Ces trois dispositifs s’articulent pour former une chaîne d’action claire et cohérente. Les sentinelles constituent le premier maillon de cette chaîne : elles détectent, préviennent et orientent. Le Guichet unique départemental en constitue le deuxième : il accueille, coordonne et organise la prise en charge. La mission nationale constitue le troisième maillon : elle donne le cap, harmonise les pratiques et garantit l’égalité de traitement sur tout le territoire.
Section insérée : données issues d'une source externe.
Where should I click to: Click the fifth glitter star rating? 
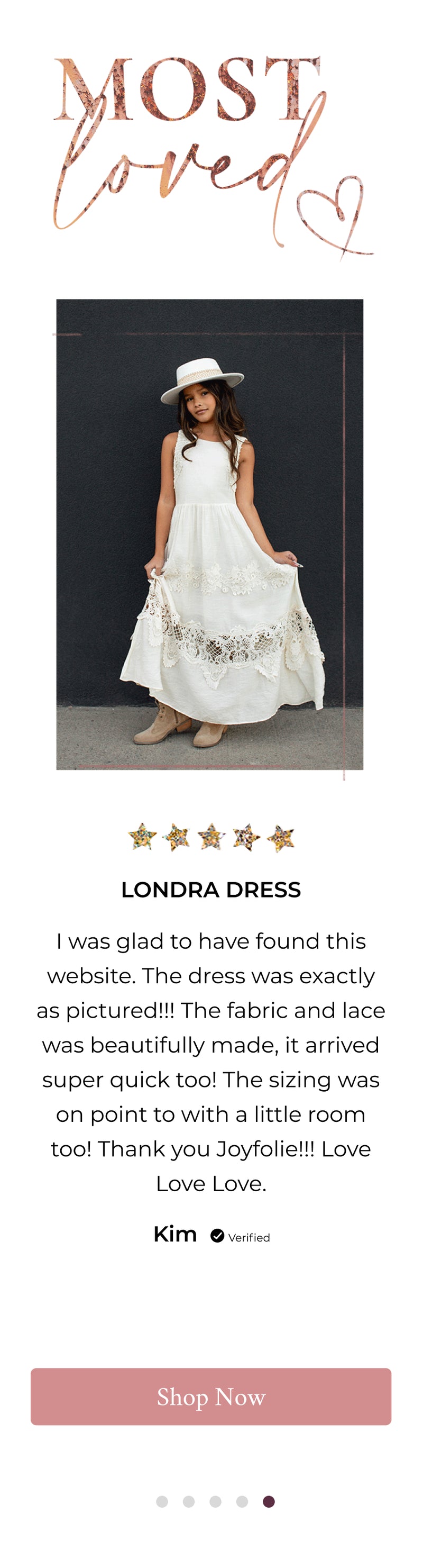pos(281,837)
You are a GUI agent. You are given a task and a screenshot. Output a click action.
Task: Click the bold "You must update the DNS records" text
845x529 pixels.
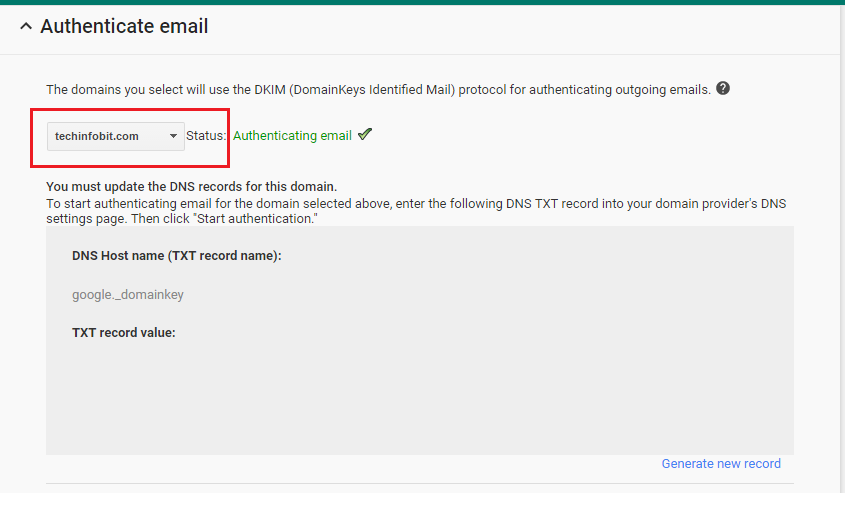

Ce système coordonné vise à mettre fin à la solitude des agricultrices et agriculteurs face à la détresse psychique et à leur offrir une réponse humaine et efficace.
Protéger la santé mentale des agricultrices et des agriculteurs, c’est affirmer que celles et ceux qui nourrissent la Nation ne doivent jamais affronter seuls leurs difficultés.
Notes
[(1)](1) Ce groupe est composé de : Mme Marie-José ALLEMAND, M. Joël AVIRAGNET, M. Christian BAPTISTE, M. Fabrice BARUSSEAU, Mme Marie-Noëlle BATTISTEL, M. Laurent BAUMEL, M. Belkhir BELHADDAD, Mme Béatrice BELLAY, M. Karim BENBRAHIM, M. Mickaël BOULOUX, M. Philippe BRUN, M. Elie CALIFER, Mme Colette CAPDEVIELLE, M. Paul CHRISTOPHLE, M. Pierrick COURBON, M. Alain DAVID, M. Arthur DELAPORTE, M. Stéphane DELAUTRETTE, Mme Dieynaba DIOP, Mme Fanny DOMBRE COSTE, M. Peio DUFAU, M. Inaki ECHANIZ, M. Romain ESKENAZI, M. Olivier FAURE, M. Denis FÉGNÉ, Mme Martine FROGER, M. Guillaume GAROT, Mme Océane GODARD, M. Julien GOKEL, Mme Pascale GOT, M. Emmanuel GRÉGOIRE, M. Jérôme GUEDJ, M. Stéphane HABLOT, Mme Ayda HADIZADEH, Mme Florence HEROUIN-LÉAUTEY, Mme Céline HERVIEU, M. François HOLLANDE, M. Sacha HOULIÉ, Mme Chantal JOURDAN, Mme Marietta KARAMANLI, Mme Fatiha KELOUA HACHI, M. Gérard LESEUL, M. Laurent LHARDIT, Mme Estelle MERCIER, M. Philippe NAILLET, M. Jacques OBERTI, Mme Sophie PANTEL, M. Marc PENA, Mme Anna PIC, Mme Christine PIRÈS BEAUNE, M. Dominique POTIER, M. Pierre PRIBETICH, M. Christophe PROENÇA, Mme Marie RÉCALDE, Mme Valérie ROSSI, Mme Claudia ROUAUX, M. Aurélien ROUSSEAU, M. Fabrice ROUSSEL, Mme Sandrine RUNEL, M. Sébastien SAINT-PASTEUR, Mme Isabelle SANTIAGO, M. Hervé SAULIGNAC, M. Arnaud SIMION, M. Thierry SOTHER, Mme Céline THIÉBAULT-MARTINEZ, Mme Mélanie THOMIN, M. Boris VALLAUD, M. Roger VICOT, M. Jiovanny WILLIAM.